[Exercise instructions]
1 > In the weekly market commentary, to what figure was second quarter GDP growth revised?
2 > Return the part of the market commentary starting with "Monday, October 1, 2012" and going on through "strong year-to-date gain.".
3 > Resume the weekly market commentary after its last sentence.

[Passage to read]
-- start --

Monday, October 1, 2012

Schwartz Financial Weekly Commentary 10/1/12



The Markets

 

Despite all the concern about the fiscal cliff, the sovereign debt crisis, and saber-rattling in the Middle East, the U.S. stock market has posted a strong year-to-date gain.

 

With just three months left in the year, the Standard and Poor’s 500 index is up 14.6 percent, while the NASDAQ composite index, which measures more than 3,000 stocks on the NASDAQ exchange, is up 19.6 percent.

 

Drilling down to the U.S. economy, it’s like a tale of two cities.

 

In the “depressed” city, economic indicators such as orders for durable goods (e.g., cars, planes, machinery, and washing machines), GDP growth, and manufacturing activity are weak. In fact, last week the Commerce Department released its final report on second quarter GDP – the broadest measure of economic activity in the U.S. – and it wasn’t pretty. It was revised downward to show just 1.3 percent growth. That’s down from the previous estimate of 1.7 percent and is barely above stall speed.

 

Moving down the interstate to the “booming” city, we have other indicators showing a healthier economy. Housing prices and sales volume, for example, are both up in double-digit percentages from a year ago. Consumer confidence is at a four-month high. On the jobs front, unemployment is still unacceptably high, but the unemployment rate has declined this year as has the number of people filing for new weekly unemployment claims. And, the biggie – the stock market – has risen steadily and recently hit a nearly five-year high.

-- end --

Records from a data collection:
-- start --

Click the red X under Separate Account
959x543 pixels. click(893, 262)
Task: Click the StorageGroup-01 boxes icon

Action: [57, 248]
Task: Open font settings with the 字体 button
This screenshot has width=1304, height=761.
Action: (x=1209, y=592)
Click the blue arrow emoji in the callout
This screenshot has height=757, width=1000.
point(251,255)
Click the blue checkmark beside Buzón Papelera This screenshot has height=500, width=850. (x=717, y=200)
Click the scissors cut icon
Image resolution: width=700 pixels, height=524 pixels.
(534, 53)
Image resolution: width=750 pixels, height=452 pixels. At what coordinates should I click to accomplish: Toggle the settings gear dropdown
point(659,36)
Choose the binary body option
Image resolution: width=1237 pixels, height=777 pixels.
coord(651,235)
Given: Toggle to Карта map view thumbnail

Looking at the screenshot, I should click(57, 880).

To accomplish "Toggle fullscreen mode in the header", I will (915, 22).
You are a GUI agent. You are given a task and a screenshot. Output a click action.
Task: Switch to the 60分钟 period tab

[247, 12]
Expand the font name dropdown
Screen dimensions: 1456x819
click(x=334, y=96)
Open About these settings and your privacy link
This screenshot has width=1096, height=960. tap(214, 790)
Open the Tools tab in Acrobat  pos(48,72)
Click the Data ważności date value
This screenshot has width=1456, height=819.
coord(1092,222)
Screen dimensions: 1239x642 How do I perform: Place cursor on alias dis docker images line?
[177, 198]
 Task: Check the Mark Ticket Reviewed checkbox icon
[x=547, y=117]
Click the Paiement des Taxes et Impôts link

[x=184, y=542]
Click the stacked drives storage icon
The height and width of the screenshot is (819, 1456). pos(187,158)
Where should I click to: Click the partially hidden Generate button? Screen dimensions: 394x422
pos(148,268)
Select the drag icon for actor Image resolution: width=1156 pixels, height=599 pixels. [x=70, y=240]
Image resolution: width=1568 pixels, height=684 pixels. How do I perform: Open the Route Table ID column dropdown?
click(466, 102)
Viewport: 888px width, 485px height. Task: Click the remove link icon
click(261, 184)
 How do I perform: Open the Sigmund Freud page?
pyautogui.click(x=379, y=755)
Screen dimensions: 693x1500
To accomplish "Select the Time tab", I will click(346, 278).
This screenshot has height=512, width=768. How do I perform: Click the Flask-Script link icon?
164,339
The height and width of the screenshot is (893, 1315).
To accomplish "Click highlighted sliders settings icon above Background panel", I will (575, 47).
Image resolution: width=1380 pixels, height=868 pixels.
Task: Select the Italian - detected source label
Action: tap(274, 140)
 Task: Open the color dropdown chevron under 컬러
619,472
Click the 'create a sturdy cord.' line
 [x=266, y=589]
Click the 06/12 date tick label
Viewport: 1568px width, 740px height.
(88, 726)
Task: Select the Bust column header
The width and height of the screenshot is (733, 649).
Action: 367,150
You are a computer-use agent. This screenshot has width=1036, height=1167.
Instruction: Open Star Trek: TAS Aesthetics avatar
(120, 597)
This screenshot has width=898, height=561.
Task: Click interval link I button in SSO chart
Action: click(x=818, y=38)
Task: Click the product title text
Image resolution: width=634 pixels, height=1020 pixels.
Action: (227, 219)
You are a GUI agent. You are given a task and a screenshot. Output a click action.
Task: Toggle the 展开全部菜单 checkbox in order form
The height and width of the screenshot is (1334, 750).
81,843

-- end --

[Answers to the tasks]
1 > Second quarter GDP growth was revised down to 1.3 percent.

2 >
Monday, October 1, 2012

Schwartz Financial Weekly Commentary 10/1/12



The Markets

 

Despite all the concern about the fiscal cliff, the sovereign debt crisis, and saber-rattling in the Middle East, the U.S. stock market has posted a strong year-to-date gain.

3 >
 

So, which “economic city” will overtake the other as we head into the final stretch of the year?

 

Well, to a large degree, the answer may reside in the hands of the Fed, Congress, and the political dealmakers in Europe. The Fed’s trying to do its part by greasing the economy with cheap money. Congress, on the other hand, has yet to step up to the plate and show it can prevent the fiscal cliff from tanking the economy. And, in Europe, Spain is in the crosshairs as market watchers nervously calculate the impact of each attempt – or non-attempt – to solve the country’s huge debt and unemployment crisis.

 

While Dickens’ Tale of Two Cities was a bit dark, we suspect the U.S. economy will eventually find a way to rise to the occasion, even if there are some additional bumps along the way.

 


Data as of 9/28/12
1-Week
Y-T-D
1-Year
3-Year
5-Year
10-Year
Standard & Poor's 500 (Domestic Stocks)
-1.3%
14.6%
25.2%
10.7%
-1.2%
5.9%
DJ Global ex US (Foreign Stocks)
-2.0
7.9
9.1
1.1
-6.4
7.7
10-year Treasury Note (Yield Only)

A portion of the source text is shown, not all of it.